Pages

Sunday, July 10, 2011

David Lynch and Cinematic Poetry

Back when I used to edit poetry often, there was a stock line I often used with writers, as I tried to help whip work into shape: Stop writing like a prose novelist and start speaking through a language of imagery. It's an old truth, basically. If you approach poetry as if you're trying to write a short story, the result will more than likely always be prosaic and wordy. To further illustrate this concept, I would often say something else like Novels are like Martin Scorcese films, and poetry closely resembles the work of David Lynch.

A lot of people do not necessarily understand Lynch, and that's because they are approaching his movies the same way they would a Scorcese or Ron Howard production: expecting a linear narrative to neatly tie things together. One often sees the same with novels, unless you're reading something deliberately post modern or avant garde.

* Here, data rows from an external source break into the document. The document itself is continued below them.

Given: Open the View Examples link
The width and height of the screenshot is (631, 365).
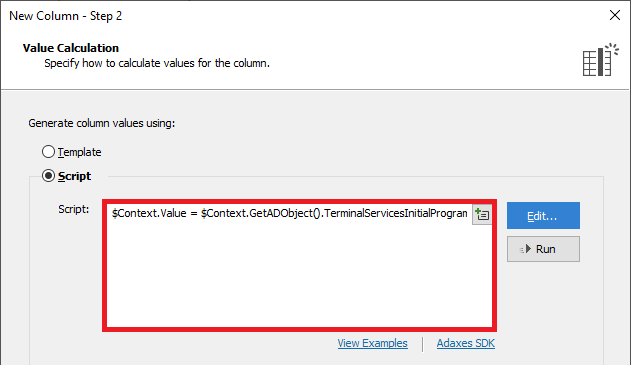Looking at the screenshot, I should [x=372, y=343].
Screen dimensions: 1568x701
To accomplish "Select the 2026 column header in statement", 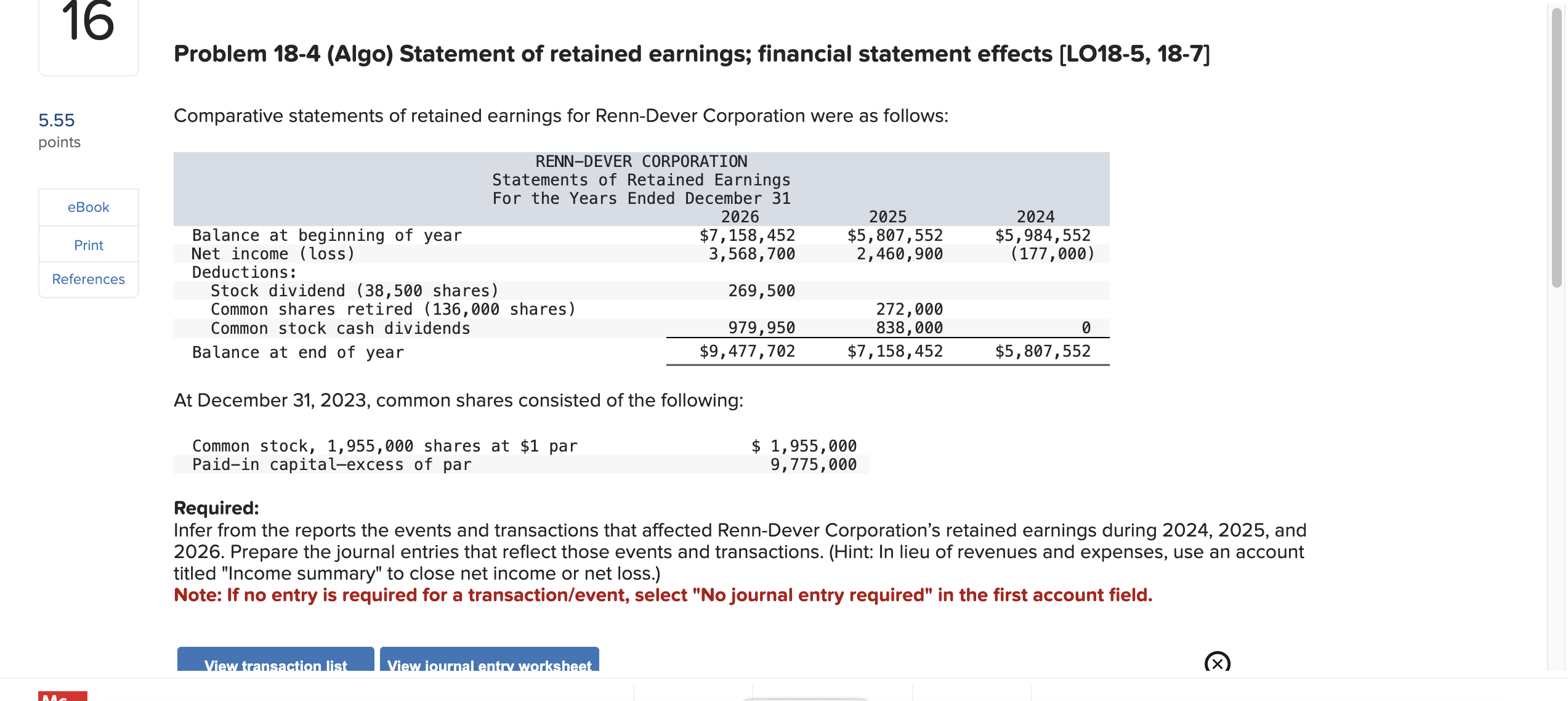I will [x=740, y=216].
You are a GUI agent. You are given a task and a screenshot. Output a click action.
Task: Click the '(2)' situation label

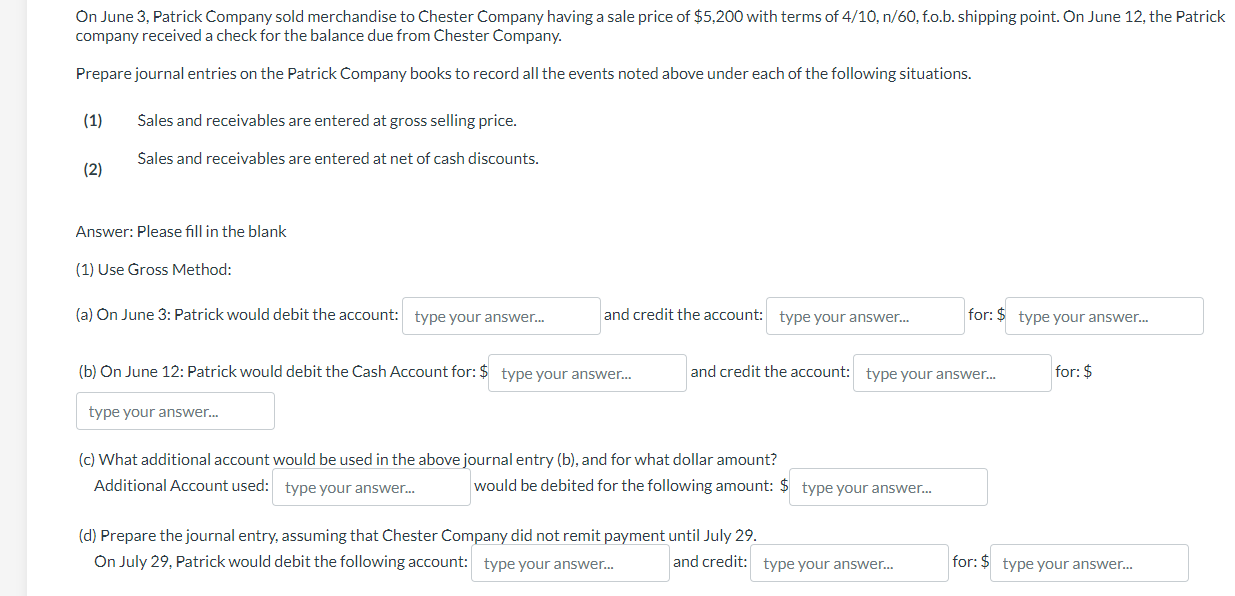tap(93, 169)
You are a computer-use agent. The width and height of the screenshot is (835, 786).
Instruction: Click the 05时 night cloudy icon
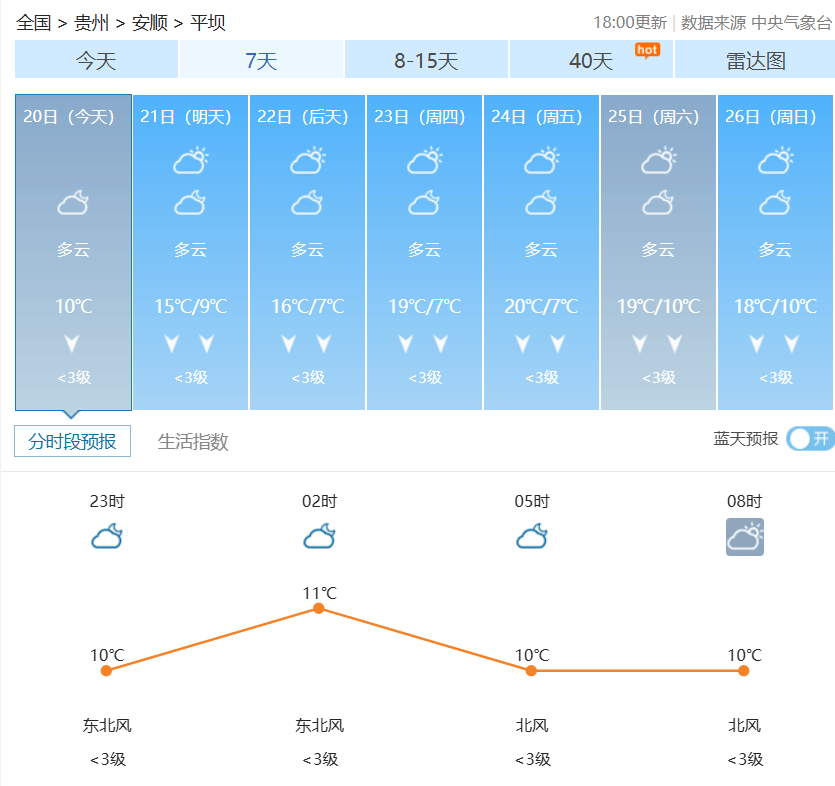coord(532,537)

Still, Lynch is fundamentally a poet working in a cinematic medium. Much of contemporary free verse -- even the non-experimental stuff, speaks through a series of images and metaphors. It's the "show, don't tell" aspect on steroids. A contemporary poem stretches down the page on how it lays out it's images within a sequence. Lynch practically does the same in movies. Consider this very short film he did as part of the Lumeire project:






The meaning of the clip is not readily put together the same way Scorcese or Howard would lay something out. Many experience this same sense of confusion through reading poetry, too, especially with work that tends to be more surreal than naturalistic, like, say Garcia Lorca or Pablo Neruda. But then again, Lorca or Neruda are not Hemingway, and nor should the reading experience be expected to be the same, either.